By this late point in the book, however, it's clear that "the secret beneath us" has a double meaning; it also refers to the dark, brutal history on which supposedly civilised modern America is built. As has been noted earlier, "[t]his nation shouldn't exist, if there is any justice in the world, for its foundations are murder, theft and cruelty".
Drawing on the testimonies of real-life slaves, Whitehead pulls no punches in detailing the savagery of life on plantations. He captures in visceral terms the sadistic horrors of punishment, perhaps most shockingly in an instance of sexual torture and immolation performed before a largely indifferent well-to-do white audience apparently more interested in enjoying their host's hospitality.
Slaves are utterly dehumanised: "Every name an asset, breathing capital, profit made flesh." As a medical student and gravedigger's accomplice reflects, "when his classmates put their blades to a colored cadaver, they did more for the cause of colored advancement than the most high-minded abolitionist. In death the negro became a human being. Only then was he the white man's equal."

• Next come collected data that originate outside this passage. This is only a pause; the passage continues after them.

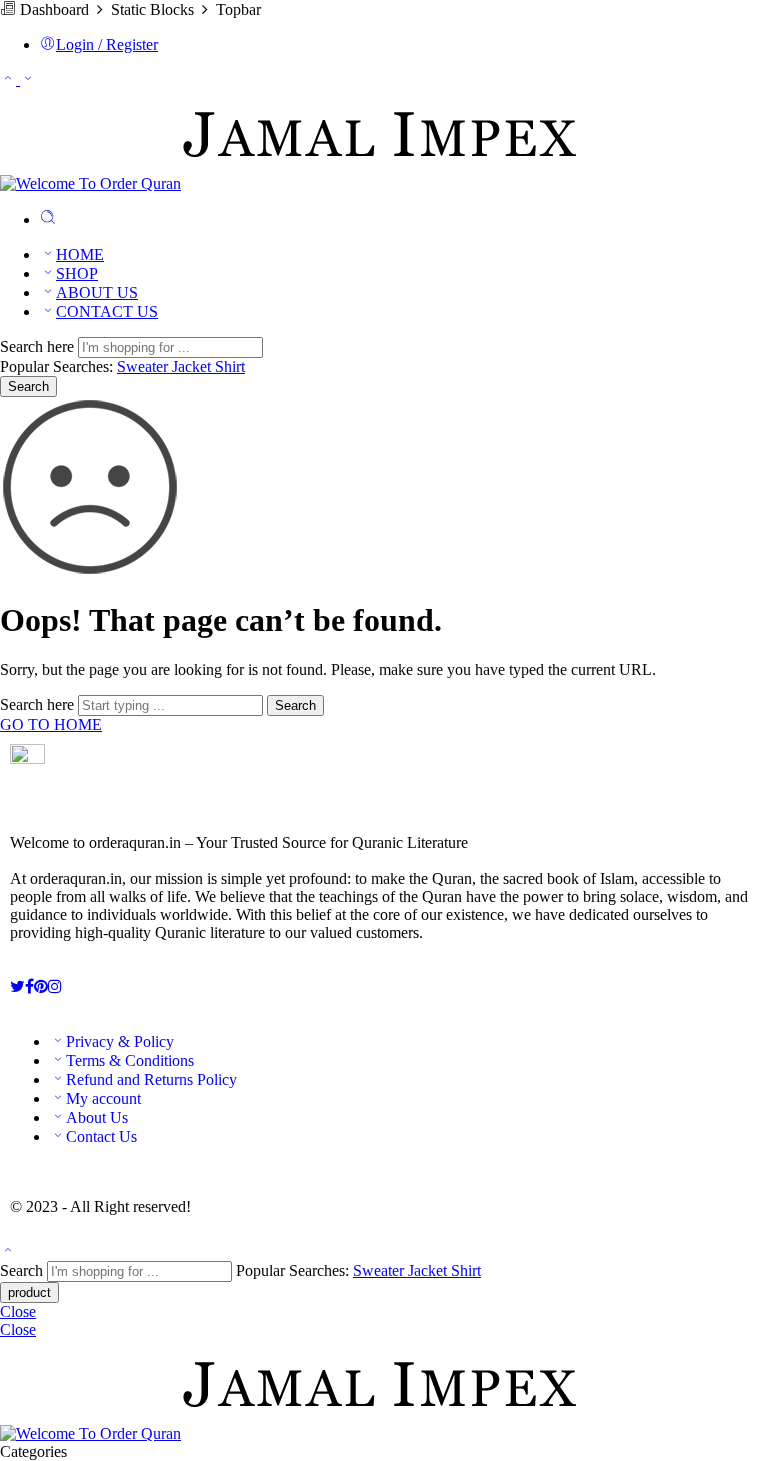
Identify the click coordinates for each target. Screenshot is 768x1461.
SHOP (77, 273)
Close (18, 1311)
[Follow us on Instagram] (55, 986)
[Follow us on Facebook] (29, 986)
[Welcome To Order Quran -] (290, 183)
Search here (39, 346)
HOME (80, 254)
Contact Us (101, 1136)
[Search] (48, 219)
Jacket (193, 366)
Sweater (144, 366)
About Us (97, 1117)
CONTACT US (107, 311)
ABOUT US (97, 292)
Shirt (230, 366)
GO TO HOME (51, 724)
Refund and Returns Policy (151, 1079)
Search (28, 386)
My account (103, 1098)
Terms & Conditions (130, 1060)
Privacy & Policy (120, 1041)
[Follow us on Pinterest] (41, 986)
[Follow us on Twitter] (17, 986)
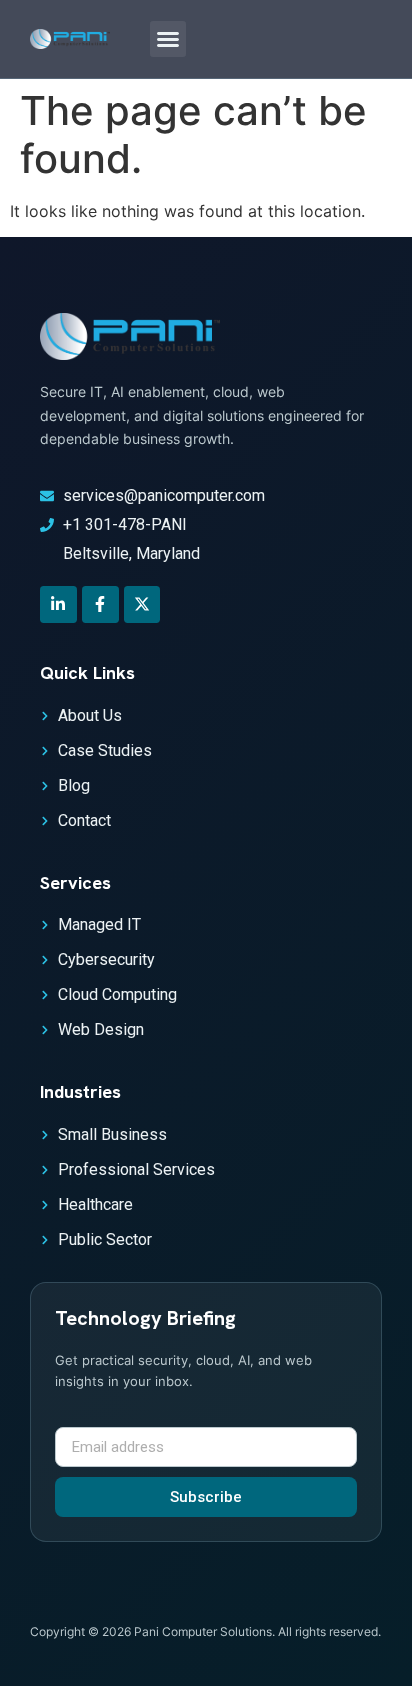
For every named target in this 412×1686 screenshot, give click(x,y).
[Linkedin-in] (58, 604)
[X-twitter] (142, 604)
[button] (168, 39)
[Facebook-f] (100, 604)
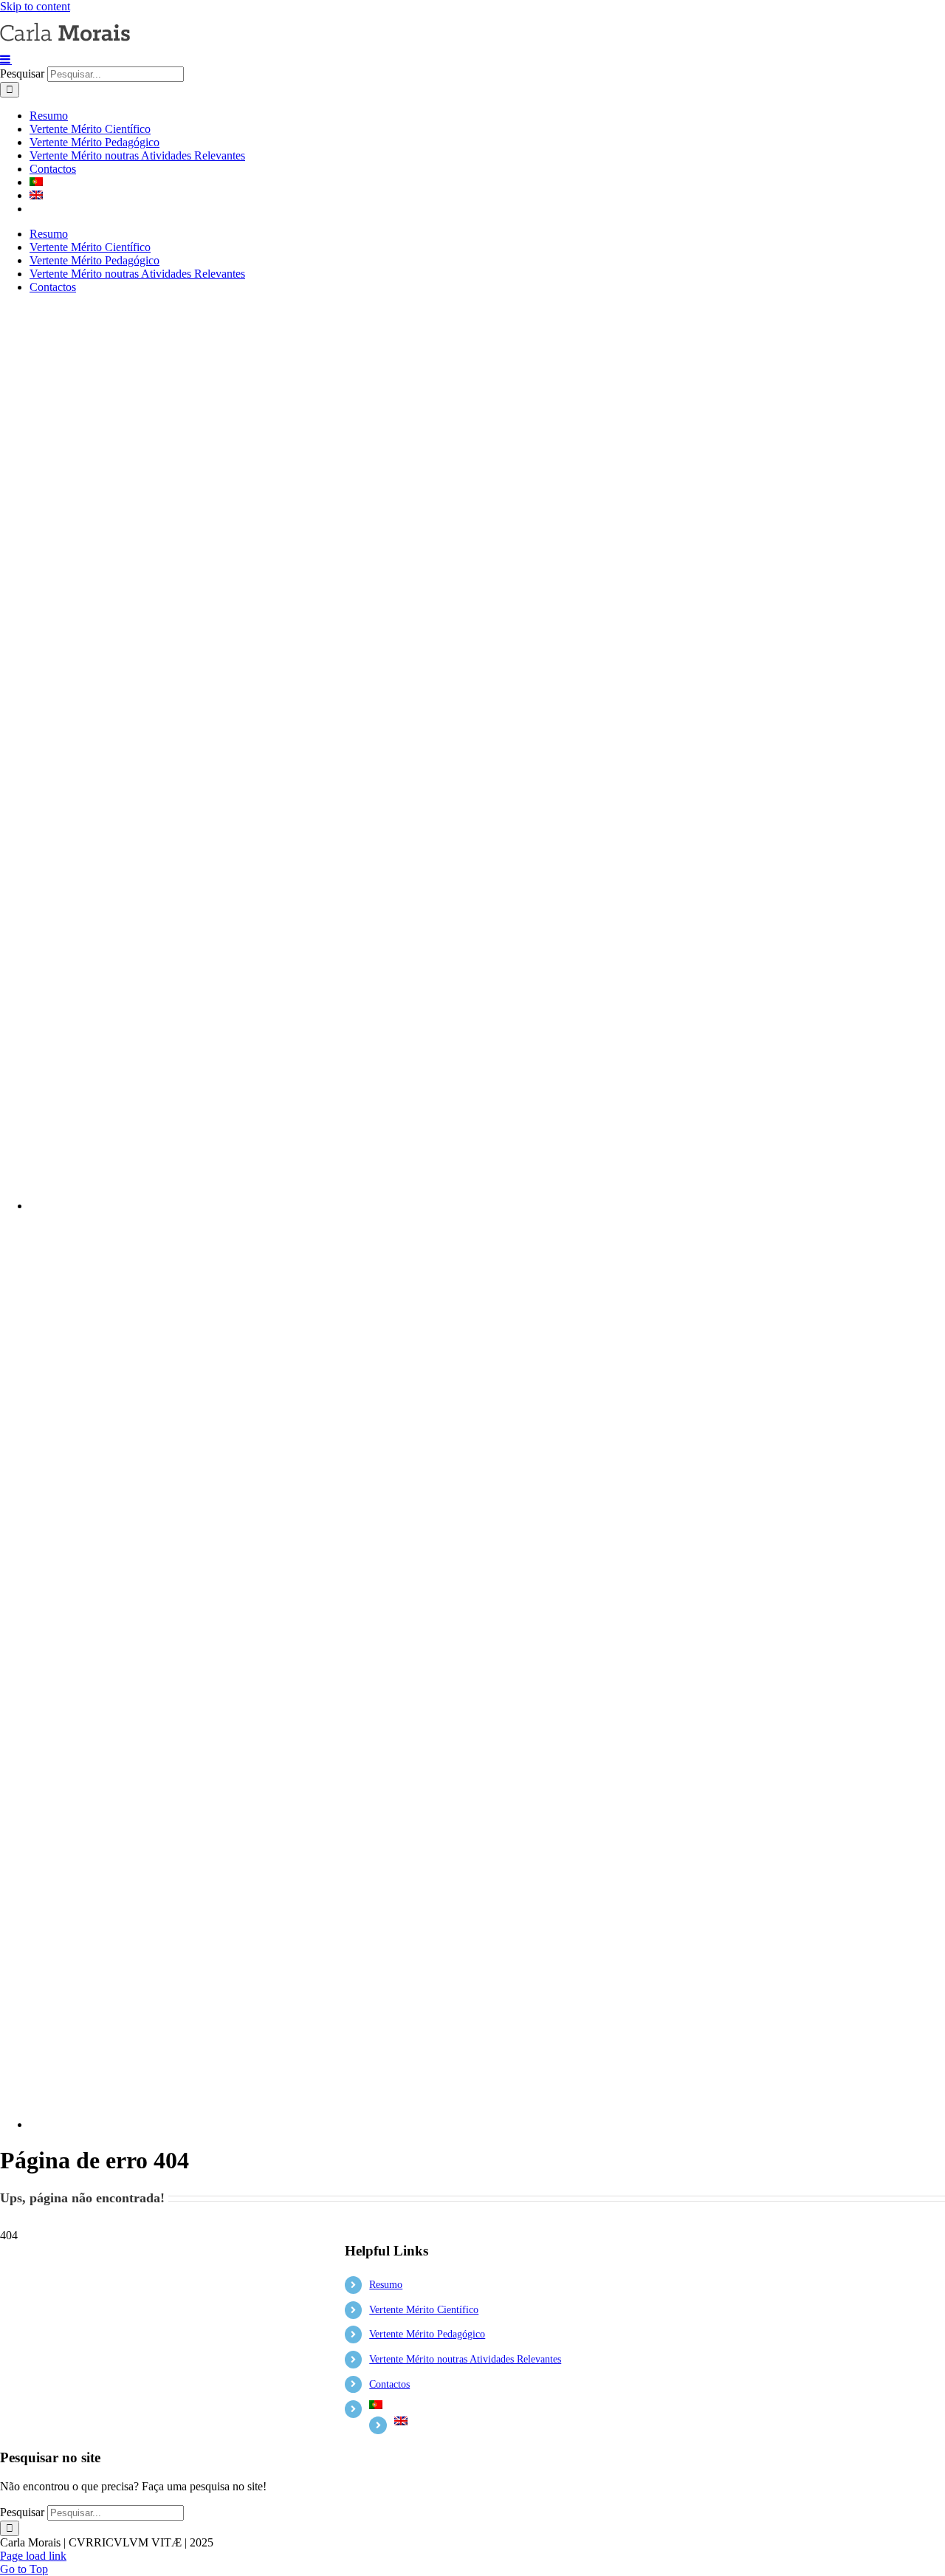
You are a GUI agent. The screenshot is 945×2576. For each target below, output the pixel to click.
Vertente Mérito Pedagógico (427, 2334)
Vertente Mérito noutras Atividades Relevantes (465, 2359)
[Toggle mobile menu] (6, 59)
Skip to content (35, 6)
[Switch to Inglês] (487, 195)
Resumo (385, 2284)
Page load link (33, 2555)
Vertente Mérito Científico (423, 2309)
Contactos (389, 2384)
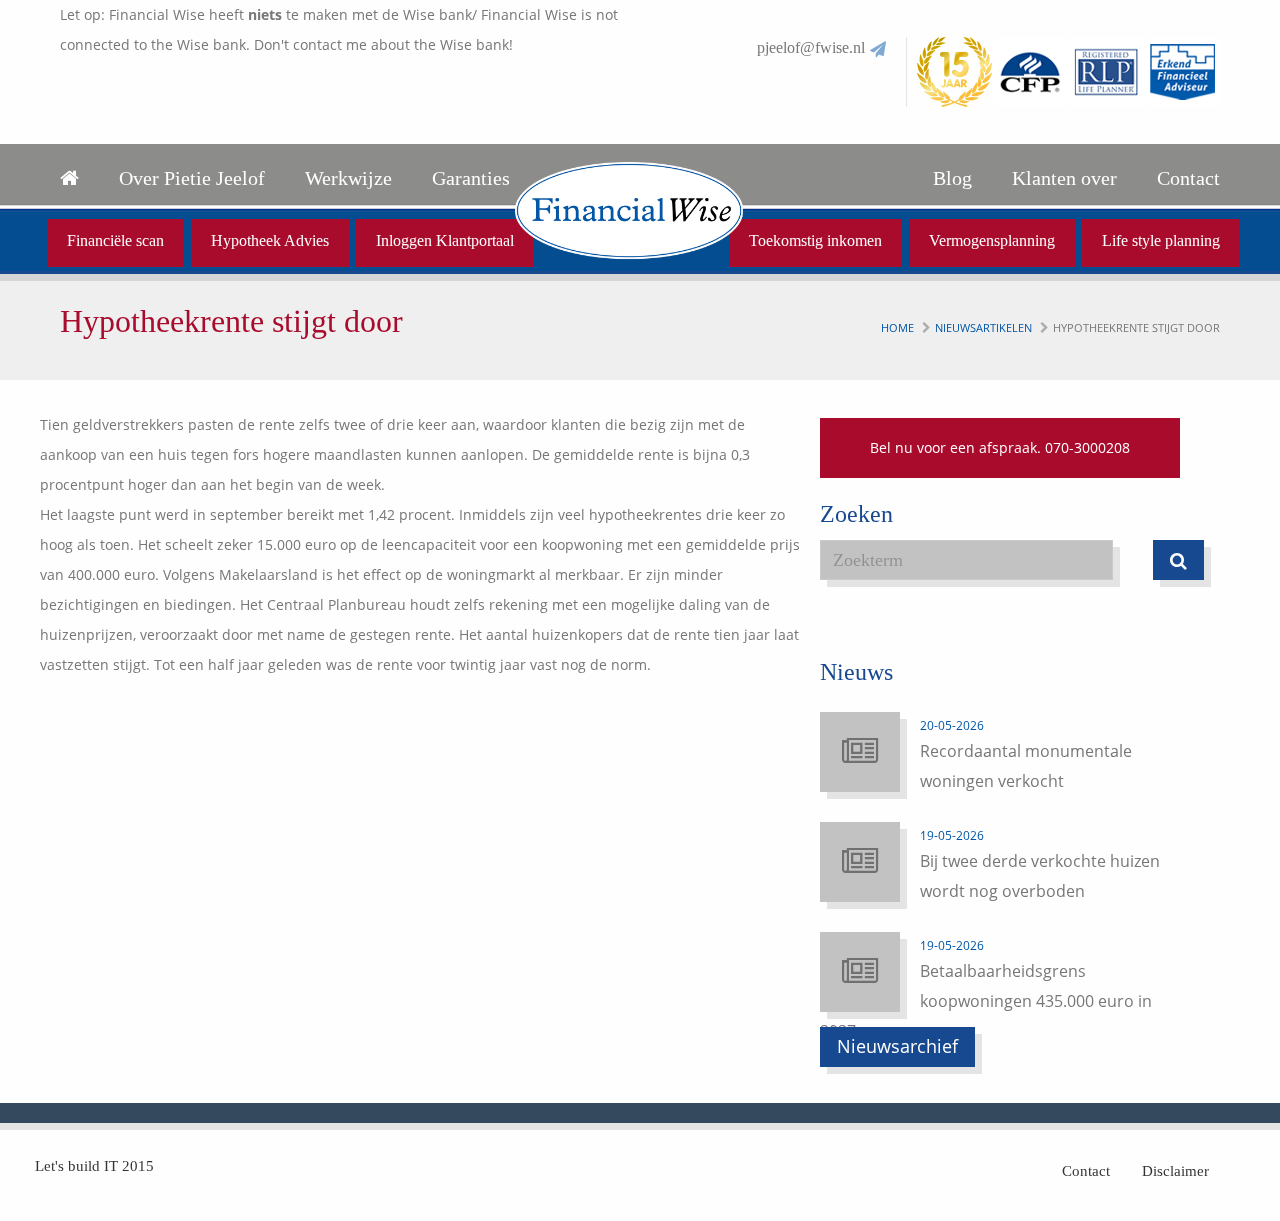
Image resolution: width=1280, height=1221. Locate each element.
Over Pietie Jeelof (192, 178)
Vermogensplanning (992, 240)
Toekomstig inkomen (815, 240)
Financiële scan (115, 240)
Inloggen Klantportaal (445, 240)
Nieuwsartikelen (983, 327)
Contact (1188, 178)
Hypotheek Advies (270, 240)
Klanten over (1064, 178)
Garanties (471, 178)
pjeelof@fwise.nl (811, 47)
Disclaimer (1175, 1171)
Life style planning (1161, 240)
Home (897, 327)
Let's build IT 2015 (94, 1166)
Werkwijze (348, 178)
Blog (952, 178)
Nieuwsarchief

Whitehead is, however, careful to underline that the violence is not only perpetrated by white slaveowners and their minions against Black slaves. "Men start off good and then the world makes them mean" - and sure enough, some of the Black characters are complicit, aping the attitudes of their masters and seizing the opportunity to become oppressors rather than merely oppressed.
Whitehead's wonderful heroine Cora may be repeatedly victimised, but she steadfastly refuses to play the role of victim. Parentless, she grows up fierce and feisty, not afraid to take on injustice. Like her mother, Cora plucks up the courage and resolve to flee her plantation in Georgia, and the novel develops into a game of cat and mouse, her nemesis the dogged slavecatcher Ridgeway in hot pursuit across the country.
Along the way she finds herself, courtesy of supposedly enlightened folk in South Carolina, on display as a living exhibit at the Museum of Natural Wonders - a grimly ironic echo of the dehumanising objectification she has fled. Cora, characteristically, fights back: "She picked the weak links out from the crowd, the ones who broke under her gaze. The weak link - she liked the ring of it. To seek the imperfection in the chain that keeps you in bondage. Taken individually, the link was not much. But in concert with its fellows, a mighty iron that subjugated millions despite its weakness."
The Underground Railroad is a phenomenally powerful, deeply unsettling novel, but it's Cora's unbreakable spirit and defiant rejection of her lot that drives the reader to devour the pages. Even then, though, she cannot entirely escape her fate: "Cora thanked the Lord that her skin had never been burned in such a way. But we have all been branded even if you can't see it, inside if not without."